The move comes in the wake of the NCAA’s surprise announcement earlier this month that USA Basketball would be taking the lead on determining which elite prospects would be allowed to work with agents before their senior year of high school and is the first time all four have collaborated in such a way.
It is yet another sign that the age requirement to enter the NBA — the so-called “one-and-done” rule — is headed out.
After the rule was adopted with the 2005 collective bargaining agreement, the NBA gladly pulled its scouts from high school gyms, putting a stop to its participation in youth basketball. As the league prepares for life without the rule, it has gradually been getting involved in players’ lives at an earlier age.
Wednesday’s announcement is also not the first collaboration between the organizations on youth basketball. In April, the NBA partnered with the NCAA for what was called “Next Generation Sunday” during the Final Four in San Antonio. The event saw elite high schoolers get a behind-the-scenes look at the NCAA’s marquee event while also playing in games against players from four teams created from prospects involved with the NBA’s international academies in Africa, Australia, China and Latin America.

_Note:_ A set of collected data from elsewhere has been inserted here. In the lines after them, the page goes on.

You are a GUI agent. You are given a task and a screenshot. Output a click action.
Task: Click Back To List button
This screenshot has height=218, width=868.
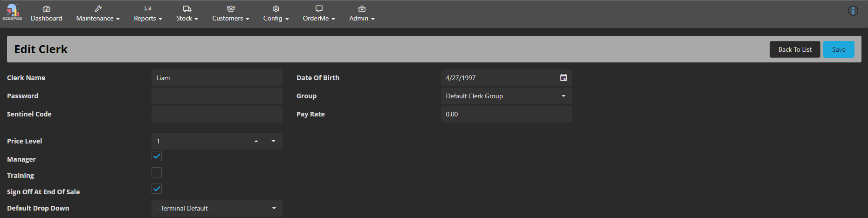[794, 49]
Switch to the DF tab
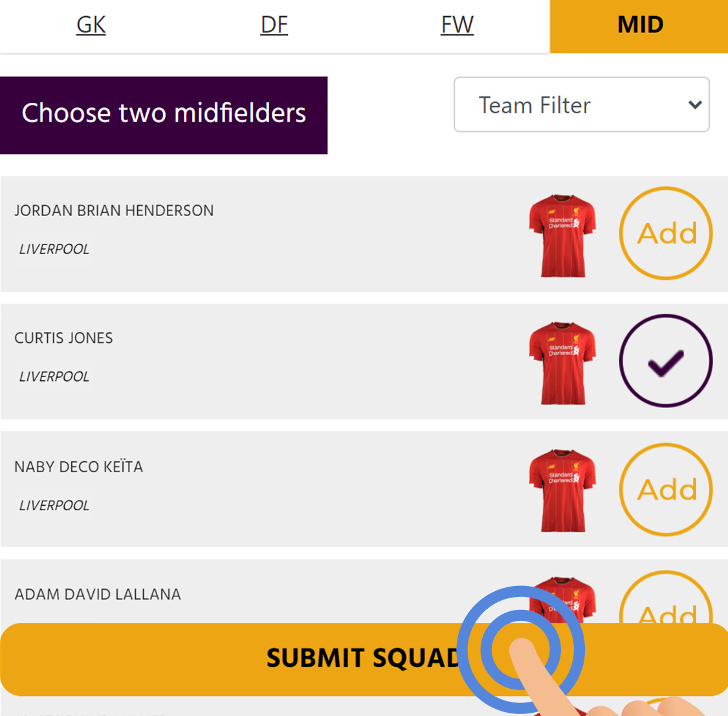This screenshot has width=728, height=716. [x=274, y=25]
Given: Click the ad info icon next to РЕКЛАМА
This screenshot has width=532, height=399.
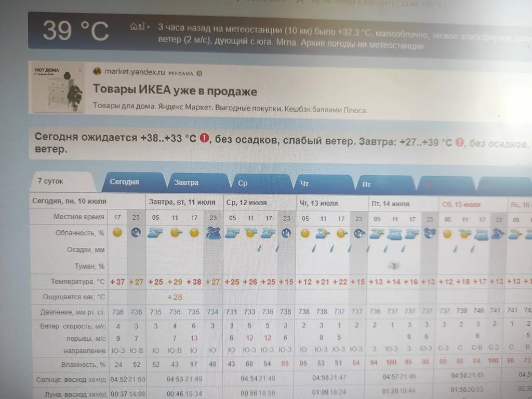Looking at the screenshot, I should point(200,73).
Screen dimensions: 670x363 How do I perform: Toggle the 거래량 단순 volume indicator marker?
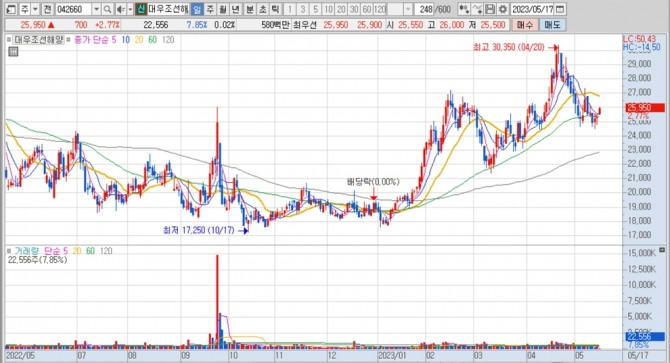pos(9,251)
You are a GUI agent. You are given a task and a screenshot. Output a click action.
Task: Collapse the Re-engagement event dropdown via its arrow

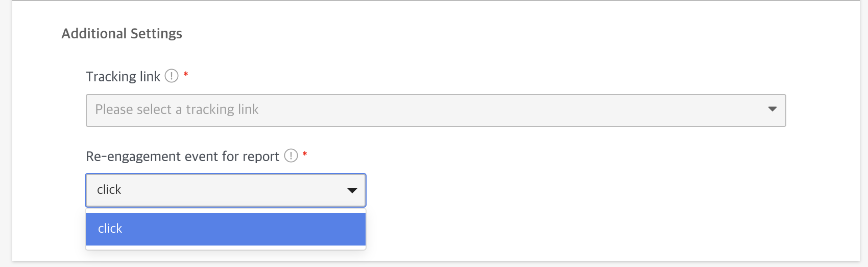click(x=352, y=190)
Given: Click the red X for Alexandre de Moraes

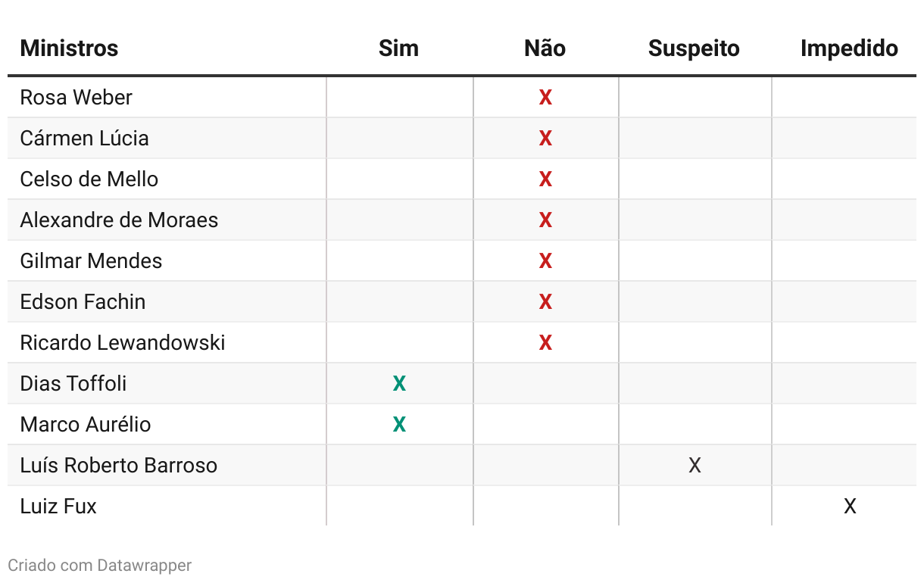Looking at the screenshot, I should (545, 220).

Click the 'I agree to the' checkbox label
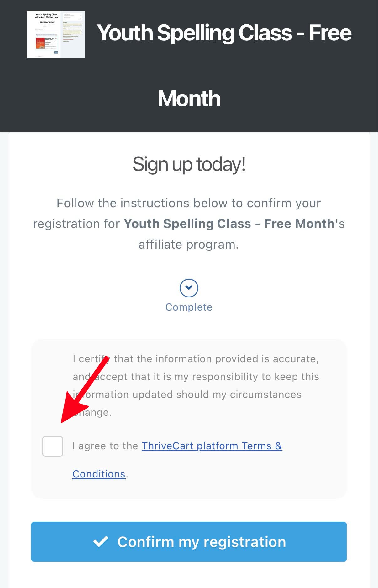click(105, 446)
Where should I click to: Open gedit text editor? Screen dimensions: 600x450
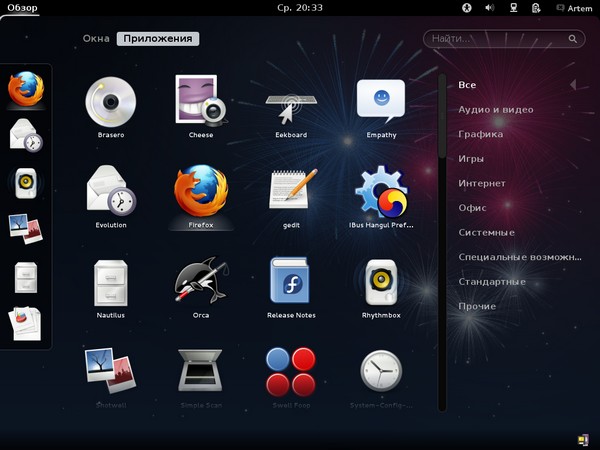coord(291,190)
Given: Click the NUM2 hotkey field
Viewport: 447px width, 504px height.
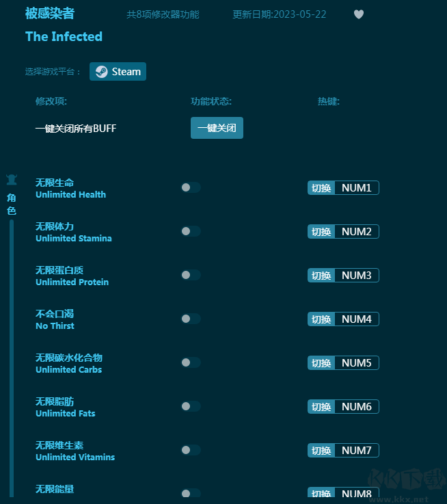Looking at the screenshot, I should [357, 231].
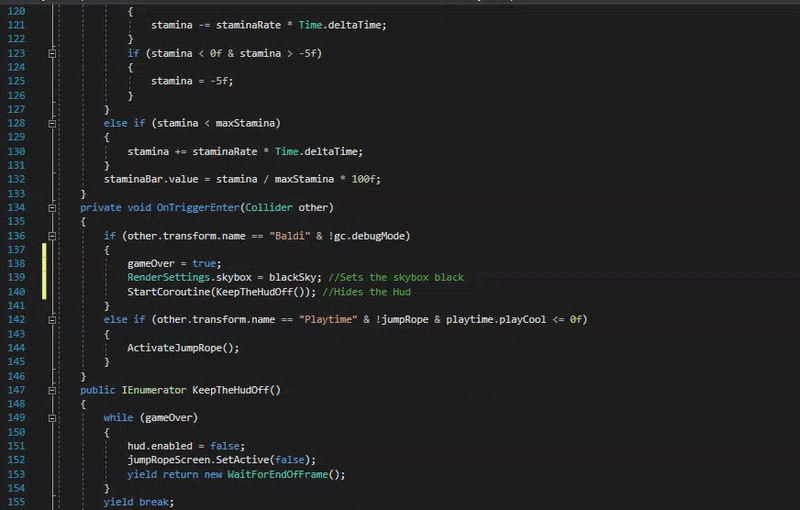Collapse the Baldi if block at line 136
Viewport: 800px width, 510px height.
(52, 236)
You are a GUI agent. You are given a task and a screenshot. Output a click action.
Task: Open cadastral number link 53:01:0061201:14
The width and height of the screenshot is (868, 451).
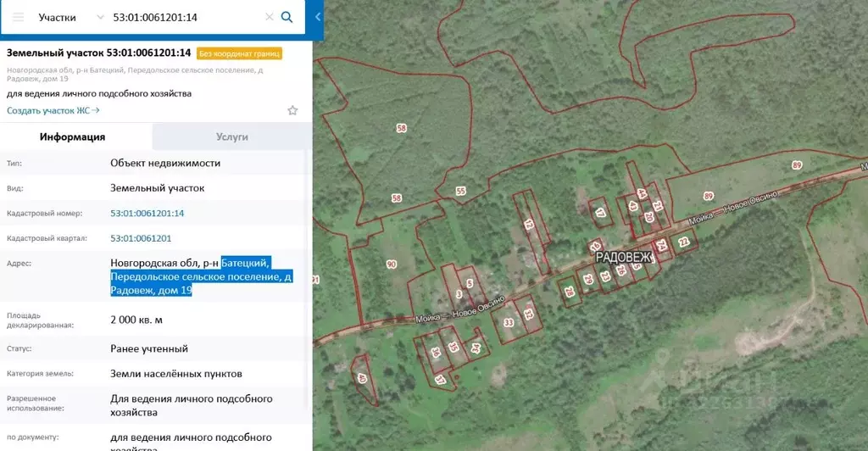147,214
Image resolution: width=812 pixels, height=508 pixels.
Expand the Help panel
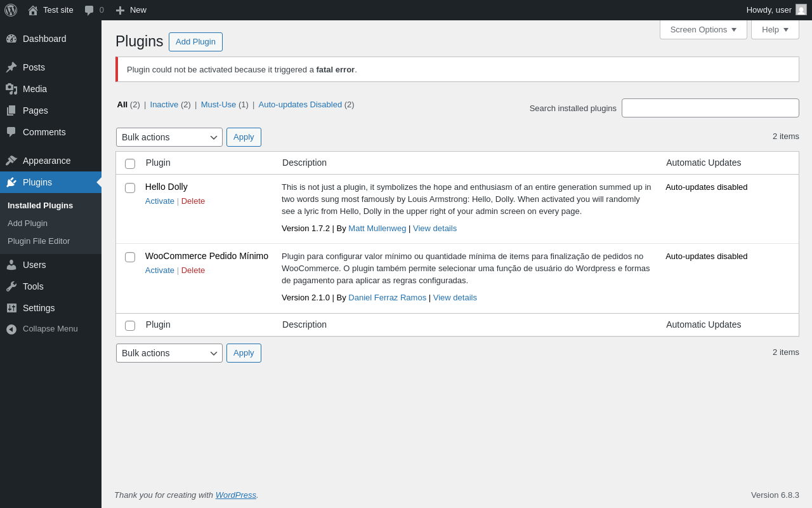775,29
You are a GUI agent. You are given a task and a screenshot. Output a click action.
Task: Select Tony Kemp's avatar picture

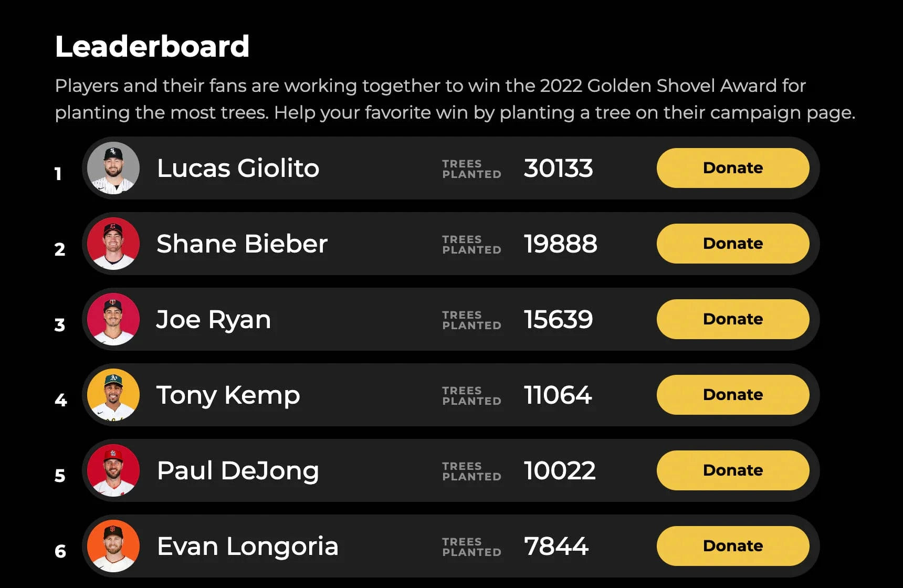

In March, the NBA partnered with USA Basketball to announce a new set of age-appropriate rules and standards for youth basketball competitions, which were aimed at enhancing player development at lower rungs of the sport — something NBA Commisioner Adam Silver has taken an interest in.
That theme was again hit upon in Wednesday’s announcement, which stated that 20 players from each high school class will participate in six events — either camps or competitions — throughout the calendar year.
The program also will feature the players being introduced into a health and wellness program that will be run by longtime Boston Celtics trainer Ed Lacerte. In addition to the player component, there also will be an emphasis on working with the families of players so that they are prepared for the stresses that come with being recruited by collegiate programs and preparing for the NBA draft.
While there are still details to be sorted out, what’s clear is that the NBA is making what appears to be a permanent move into the youth basketball scene. Earlier this month, it held the first edition of its Jr. NBA World Championship, which featured 14-and-under teams from across the country and around the world, in a similar format to the Little League World Series.
The NBA has high hopes that the tournament, in time, will hold a similar appeal to its baseball counterpart.
The league has also stressed an emphasis on working with these elite prospects from health, wellness and life skills standpoints, to help them be better prepared for the rigors of playing professionally.